NEW ORLEANS, LA (WVUE) - Some held signs and watched silently. Others spoke out, calling for peace. Together, about a hundred people, many of them people who live in the quarter, joined forces Tuesday night in Jackson Square to say they're fed up with crime.
Holding a photo of a man badly beaten, Jarred Zeringue says, "This is our guest from California, this is what crime looks like."
Some of the people gathered in Jackson Square are friends of victims. Others experienced the pain themselves.
One woman tells FOX 8, "I was walking at 4:00 in the afternoon Saturday, I got attacked and beaten."
The woman says three teens tried to take her purse. When they couldn't get it off her shoulder, they shoved her to the ground. With her face badly bruised and swollen, the woman joined fellow crime victims and French Quarter residents, to say enough is enough. "I live here in the quarter and I'm not going to let them scare me off, not going to let them," the woman said.
Another resident yelled out, "If we stand by and become victims we'll continue to be victims."

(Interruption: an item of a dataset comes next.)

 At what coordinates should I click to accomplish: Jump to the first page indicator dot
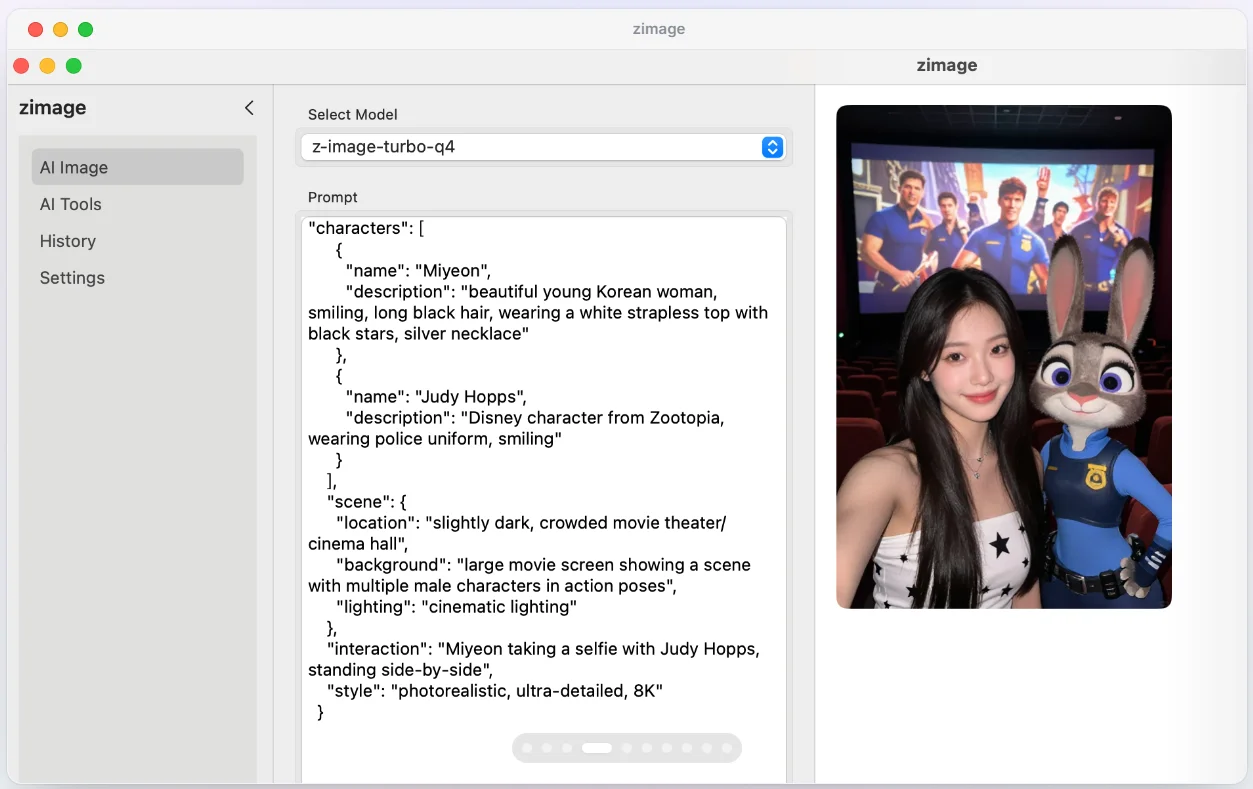coord(527,748)
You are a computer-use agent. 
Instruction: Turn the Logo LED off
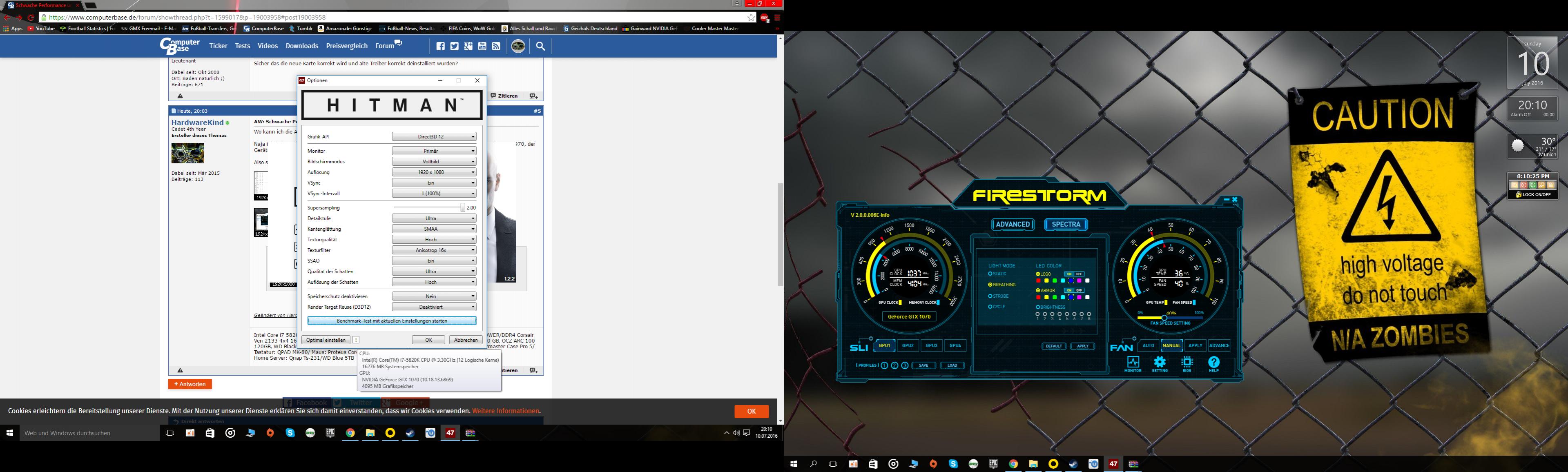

The signs the group hold say it all. Some take a satirical shot at the level of violence, others are straight to the point. "When there's a Sugar Bowl game it's policed properly. They make sure that every street and every exit is covered but for the rest of the year, we're fair game for criminals," said one man.
One of the chief concerns of this group is that Mayor Landrieu isn't doing enough to address the crime problem. They say it's not only affecting their quality of life here, it's also affecting tourism.

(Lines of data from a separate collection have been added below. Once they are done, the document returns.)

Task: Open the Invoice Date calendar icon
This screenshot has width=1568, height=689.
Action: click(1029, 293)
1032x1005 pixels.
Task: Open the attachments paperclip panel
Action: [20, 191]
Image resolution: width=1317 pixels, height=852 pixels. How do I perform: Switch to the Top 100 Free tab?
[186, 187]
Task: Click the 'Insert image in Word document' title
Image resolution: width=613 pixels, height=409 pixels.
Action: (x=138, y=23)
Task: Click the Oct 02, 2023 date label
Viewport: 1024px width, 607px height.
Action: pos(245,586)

"We deal with people from all parts of the world and now we're getting phone calls from people, is it safe? Should I wear my bullet proof vest?" said Sidney Smith, owner of Haunted History Tours.
NOPD Supt. Michael Harrison admits residents have a right to be mad. "We share in those concerns. We will do everything that we can to assure that those neighborhoods are safe," Harrison said.
That includes putting reserve officers on the streets and asking plain clothed detectives to don uniforms to increase visibility. But this group says those measures aren't enough to stop the rampant violence that's harming not only the reputation of the city, but the lives of innocent victims as well.
This is the first of many rallies the group plans to hold and they're not just focusing on crime in the French Quarter. They know it's a citywide issue, which affects every neighborhood in New Orleans.